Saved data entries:

+ + +

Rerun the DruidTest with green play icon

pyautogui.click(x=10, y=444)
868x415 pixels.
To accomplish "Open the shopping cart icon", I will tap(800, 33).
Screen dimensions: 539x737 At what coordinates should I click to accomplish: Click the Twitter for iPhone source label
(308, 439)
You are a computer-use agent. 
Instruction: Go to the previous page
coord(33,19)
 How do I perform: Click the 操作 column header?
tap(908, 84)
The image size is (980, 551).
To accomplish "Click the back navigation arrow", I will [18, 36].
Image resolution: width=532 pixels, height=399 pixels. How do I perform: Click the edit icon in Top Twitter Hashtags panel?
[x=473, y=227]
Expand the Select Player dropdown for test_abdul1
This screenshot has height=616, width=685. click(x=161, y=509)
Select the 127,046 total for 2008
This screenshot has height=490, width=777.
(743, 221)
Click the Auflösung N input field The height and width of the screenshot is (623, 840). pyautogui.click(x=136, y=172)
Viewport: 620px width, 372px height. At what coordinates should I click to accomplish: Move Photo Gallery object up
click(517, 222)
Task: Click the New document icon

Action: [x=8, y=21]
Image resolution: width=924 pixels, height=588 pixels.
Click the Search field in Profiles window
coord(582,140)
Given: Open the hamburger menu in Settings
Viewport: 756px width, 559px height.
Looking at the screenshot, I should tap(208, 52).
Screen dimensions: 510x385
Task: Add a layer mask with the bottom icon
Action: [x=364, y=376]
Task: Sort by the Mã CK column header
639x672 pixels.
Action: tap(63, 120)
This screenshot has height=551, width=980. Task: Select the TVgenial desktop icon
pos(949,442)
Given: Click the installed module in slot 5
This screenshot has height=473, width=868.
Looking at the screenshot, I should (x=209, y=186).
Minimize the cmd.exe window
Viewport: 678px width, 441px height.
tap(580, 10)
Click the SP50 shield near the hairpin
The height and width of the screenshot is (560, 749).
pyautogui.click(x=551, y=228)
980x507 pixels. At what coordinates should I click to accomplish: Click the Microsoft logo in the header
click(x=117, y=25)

+ + +

Print from the line containing "639x672 pixels." to the last line above, exactly as written.

Output of the task
639x672 pixels.
Action: tap(63, 120)
This screenshot has height=551, width=980. Task: Select the TVgenial desktop icon
pos(949,442)
Given: Click the installed module in slot 5
This screenshot has height=473, width=868.
Looking at the screenshot, I should (x=209, y=186).
Minimize the cmd.exe window
Viewport: 678px width, 441px height.
tap(580, 10)
Click the SP50 shield near the hairpin
The height and width of the screenshot is (560, 749).
pyautogui.click(x=551, y=228)
980x507 pixels. At what coordinates should I click to accomplish: Click the Microsoft logo in the header
click(x=117, y=25)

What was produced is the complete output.